# Need some help using bitters



## Ren Huggins (Apr 26, 2019)

So since it's hot now I want to be a responsible whiskey drinker while enjoying my cigars on the outside on the deck. 
I got the wild idea of making cocktails and made a impulse buy of some aromatic and orange bitters along with some simple syrup while making a grocery run.

Now before I go on a wild Google chase of Internet searches I thought to ask for my brothers help here. 
Does anyone have a good direction to point this fella outside of the traditional old fashion? 
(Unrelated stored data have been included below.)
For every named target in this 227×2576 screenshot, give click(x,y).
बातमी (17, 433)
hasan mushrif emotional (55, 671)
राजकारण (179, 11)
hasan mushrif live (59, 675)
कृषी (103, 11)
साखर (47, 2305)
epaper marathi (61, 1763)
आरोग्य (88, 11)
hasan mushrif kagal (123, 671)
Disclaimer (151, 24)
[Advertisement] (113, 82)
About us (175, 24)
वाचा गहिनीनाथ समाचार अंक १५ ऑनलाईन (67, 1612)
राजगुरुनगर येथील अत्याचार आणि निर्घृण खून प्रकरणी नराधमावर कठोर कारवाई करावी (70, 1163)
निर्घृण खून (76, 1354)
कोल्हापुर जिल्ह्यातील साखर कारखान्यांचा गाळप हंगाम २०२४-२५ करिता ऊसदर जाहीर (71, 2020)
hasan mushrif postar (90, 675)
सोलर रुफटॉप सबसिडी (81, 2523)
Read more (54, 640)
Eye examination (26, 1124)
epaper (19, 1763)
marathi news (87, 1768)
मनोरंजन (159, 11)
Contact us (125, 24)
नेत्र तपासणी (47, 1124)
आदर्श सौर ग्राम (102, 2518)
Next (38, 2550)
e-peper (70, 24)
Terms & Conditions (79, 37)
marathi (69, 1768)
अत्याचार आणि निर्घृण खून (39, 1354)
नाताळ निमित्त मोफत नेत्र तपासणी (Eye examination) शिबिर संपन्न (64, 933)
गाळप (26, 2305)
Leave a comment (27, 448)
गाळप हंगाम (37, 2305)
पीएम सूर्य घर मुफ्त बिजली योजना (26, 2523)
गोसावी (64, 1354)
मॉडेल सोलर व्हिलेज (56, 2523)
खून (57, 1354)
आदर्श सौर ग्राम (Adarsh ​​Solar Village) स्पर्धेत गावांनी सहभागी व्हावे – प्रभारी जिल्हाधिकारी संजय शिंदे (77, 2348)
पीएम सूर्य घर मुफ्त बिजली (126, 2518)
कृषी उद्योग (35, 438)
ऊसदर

I'm normally a whiskey neat, distilled water, or Seltzer on the side and decided to take a leap of taste.

Sent from the bottom of the rabbit hole dazed and confused using Tapatalk


----------



## SilkyJ (May 15, 2018)

Do you have any good rum? If so muddle a little sugar (I prefer brown sugar), a piece of lime, a couple dashes of bitters, then add ice and rum and stir.


----------



## zcziggy (Apr 11, 2019)

Martini: Equal parts gin and dry vermouth and a few dashes of orange bitters. 
The Sawyer: Shake 2 ounces of gin with ½ ounce of lime juice, ½ ounce of simple syrup, 14 dashes of Angostura, 7 dashes of Peychaud’s and 7 dashes of orange bitters. Strain and serve up.
Whiskey and bitters:Add bitter to bourbon over ice

That's all i got. I'm more of a straight potato vodka kind of guy.


----------



## Ren Huggins (Apr 26, 2019)

@SilkyJ that rum idea sounds very doable, do you use dark or white?

Your gonna make me dust off my James bond suit @zcziggy . I was the vodka man before cigars but then I saw online that they didn't pair well with them so I never gave it anymore though but I do have some Tito's that was gifted to experiment with.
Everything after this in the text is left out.